Paraffin sections were immersed in 3% hydrogen peroxide for 15 min in order to eliminate the activity of endogenous peroxidase. After nonspecific antigen blocking in 2% bovine serum albumin (BSA), sections were respectively incubated with rabbit anti-CaMK II (1:200, santa cruz), rabbit anti-NMDAR1 (1:400, Epitomics), rabbit anti-GAP-43 (1:300, Cell Signaling Technology) primary antibody at 4°C overnight, then with biotinylated-conjugated anti-rabbit secondary antibody (1:800,Proteintch) for 2 h at 37°C. Followed with avidin-biotin-peroxidase complex (ABC) (1:100, Vector) for 1 h at 37°C. Immunoreactivity was visualized with diaminobenzidine (DAB, Boster Biotech).

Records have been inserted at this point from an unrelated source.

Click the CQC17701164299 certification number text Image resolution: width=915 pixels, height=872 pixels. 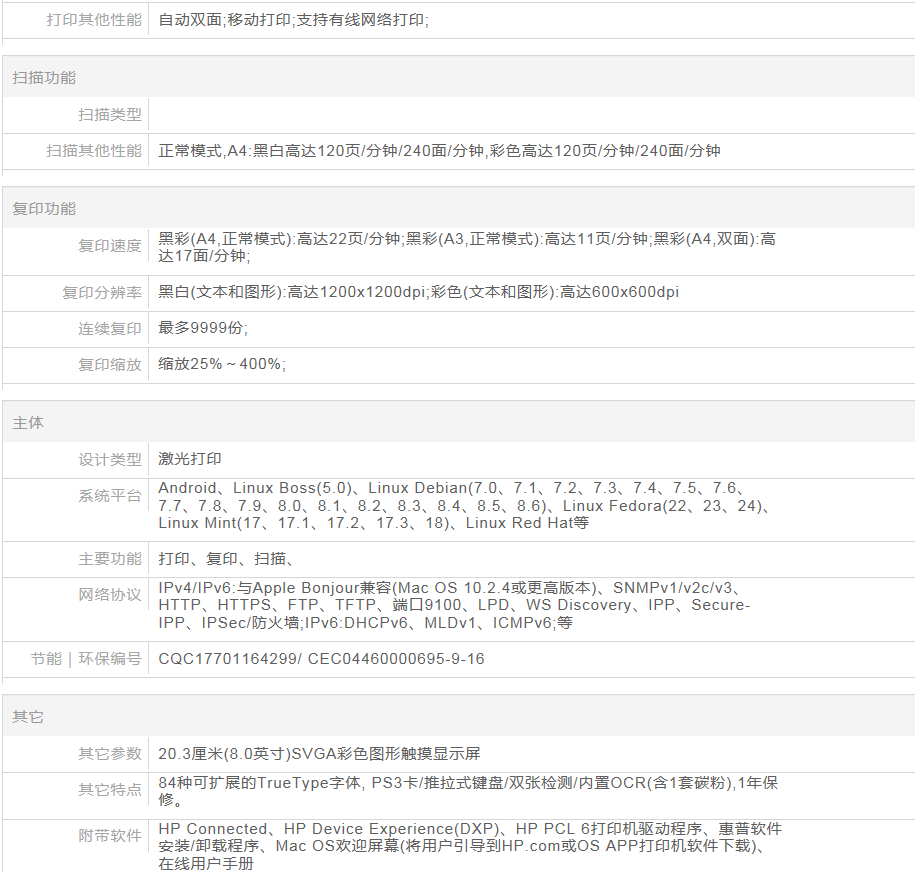228,659
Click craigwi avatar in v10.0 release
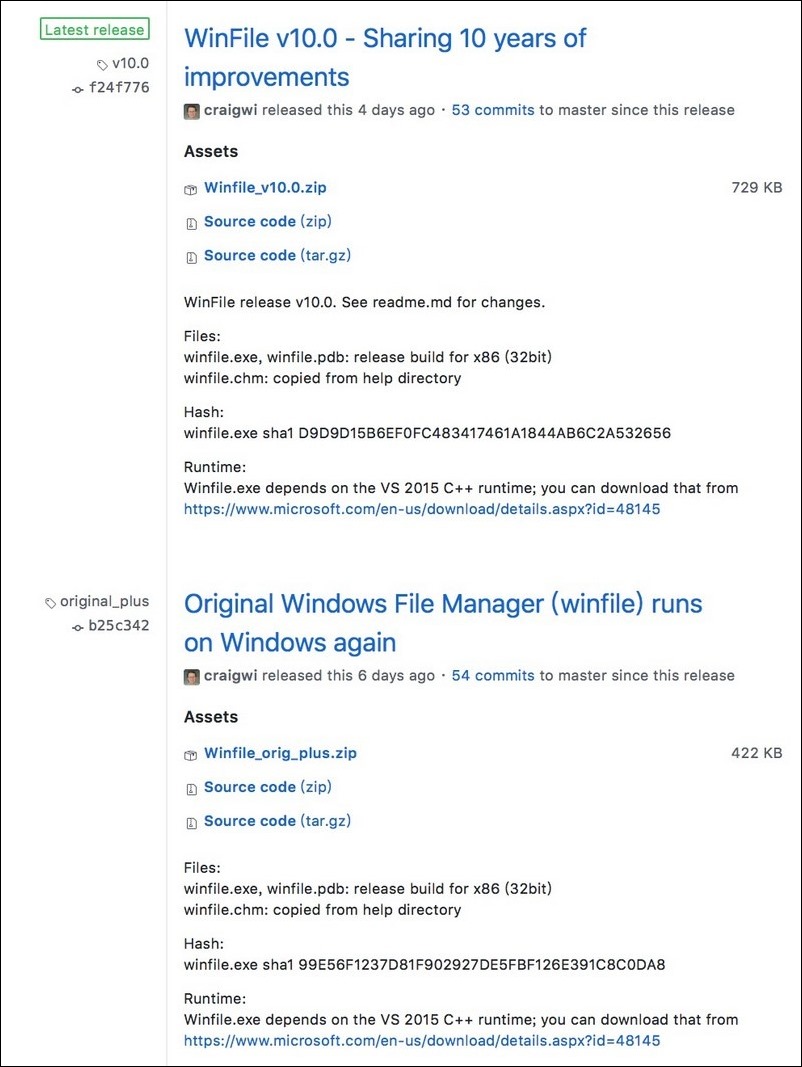Screen dimensions: 802x1067 point(192,111)
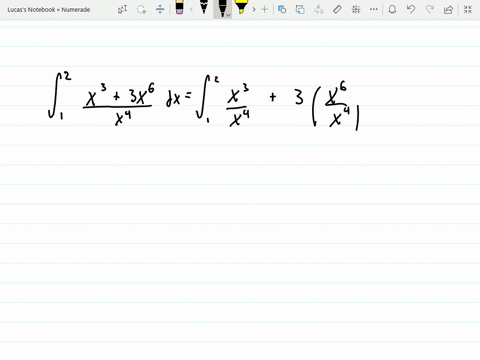Choose the insert space tool

click(160, 9)
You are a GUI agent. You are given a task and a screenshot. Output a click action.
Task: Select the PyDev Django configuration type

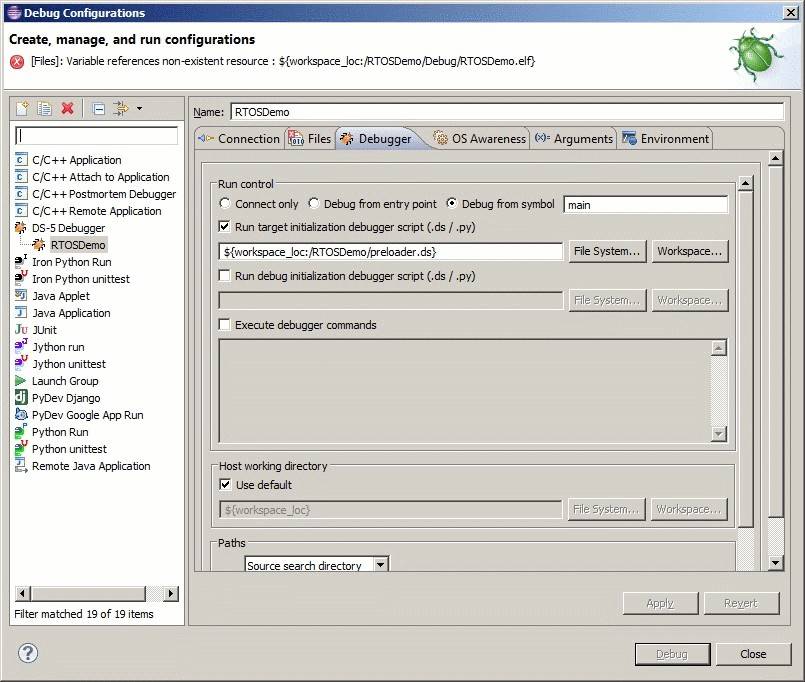pos(66,398)
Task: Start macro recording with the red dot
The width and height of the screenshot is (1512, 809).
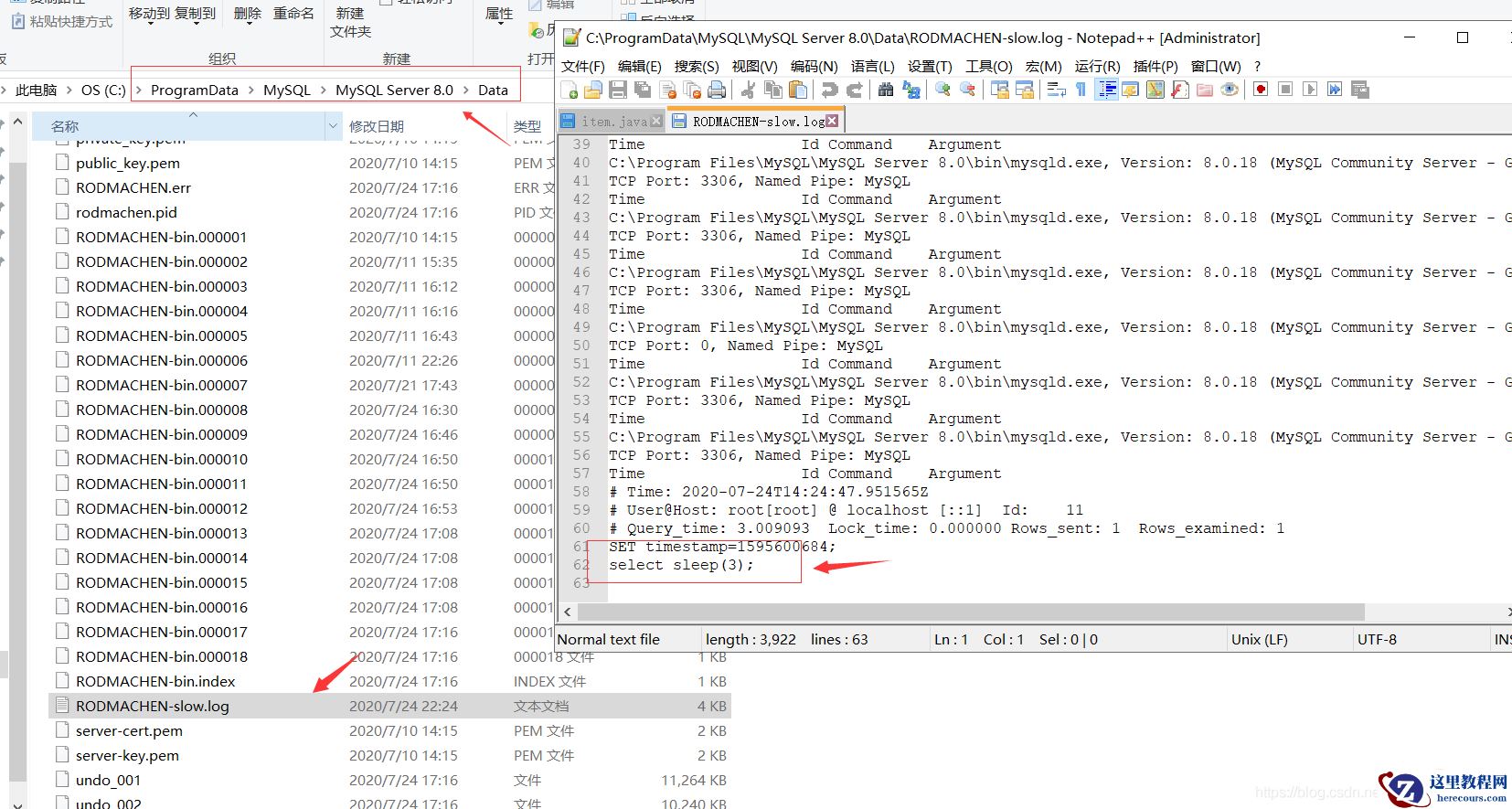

Quantitative real-time RT-PCR

Total RNA was obtained from the tissues in each group using Trizol. The purity and concentration of RNA were measured with a spectrophotometer (UV-1201, Shimadzu). Reverse transcription was performed on 2 μg of total RNA with Reverse Transcription assay kit following the manufacturer's instructions (Fermentas). Amplification was performed using SYBR PCR kit (Fermentas, USA) in a Bio-Rad C × 96 Detection System (Bio-Rad, USA). The following thermocycling protocol was used: 50°C for 10 seconds,95°C for 10 minutes,40 cycles of 10 seconds at 95°C, 50 seconds at 59°C, and melting was done at 60°C. Primers for NMDAR1, GAP-43, CaMKII and β-actin were designed with Premier 5.0 software for rats. (The gene sequence of primers were shown in Table 2). Melting curves of all samples were performed as controls of specificity. The relative quantities of the candidate genes and β-actin mRNA were calculated using the comparative threshold cycle (Ct) method.

Table 2

Summary of the RT-PCR primers sequences

Gene	Primers	Sequences	Product length
NMDAR1	Forward	5′-GAAAGCCACATTTAGGGCTAT-3′	88 bp
	Reverse	5′-TCCACCCCCGGTGCTCGTGT-3′
CaMK II	Forward	5′-AGACACCAAAGTGCGCAAAC-3′	133 bp
	Reverse	5′-CAGGGCCTCCGGTTCAAAGG-3′
GAP-43	Forward	5′-GCTAGCTTCCGTGGACACAT-3′	114 bp
	Reverse	5′-ACCATCAGCAACGGGAGCAT-3′
β-actin	Forward	5′-CATCCTGCGTCTGGACCTGG-3′	116 bp
	Reverse	5′-TAATGTCACGCACGATTTCC-3′

Western blot assay

Tissues were homogenized in RIPA lysis buffer with 1 mM phenylmethyl sulfonyl fluoride (PMSF) and 1% inhibitor cocktail (Bio Basic Inc). After 30 minutes on ice, the homogenates were centrifuged for 30 min (13,000 g, 4°C). The supernatants were collected for western blot analysis. Total protein concentrations were measuered using the bicinchoninic acid (BCA, Thermo Fisher) method. Proteins were separated by SDS-PAGE and transferred onto polyvinylidene difluoride (PVDF) membranes, which were subsequently blocked in 5% skim milk for 2 h at room temperature. The membranes were incubated with the following primary antibodies: rabbit anti-CaMK II (1:500, santa cruz), rabbit anti-NMDAR1 (1:1000,Epitomics), rabbit anti-GAP-43 (1:1000, Cell Signaling Technology), mouse anti-β-actin (1:4000; abcam) for overnight, then with horseradish peroxidase-conjugated anti-rabbit secondary antibody (1:4000, Proteintch) and anti-mouse secondary antibody (1:4000,Proteintch) for 2 h at room temperature.The immunopositive bands were detected by using an enhanced chemiluminescent substrate (Thermo Fisher) and a Bio-Rad ChemiDoc XRS digital documentation system (Bio-Rad). The band density was quantified using Image J software. The amount of protein expression is presented relative to the levels of β-actin.

Statistical analysis

All data are expressed as mean ± standard deviation (SD). A repeated-measures ANOVA (RM ANOVA) was employed for mNSS. The RM ANOVA mixed model and two-factor RM ANOVA (group × time) were used for the statistical analysis of MWM scores. The remaining biochemical data were analyzed by two-way ANOVA. The criterion for statistical significance was p < 0.05. Statistical analyses were conducted using the SPSS 18.0 software package or GraphPad Prism 5.0 software.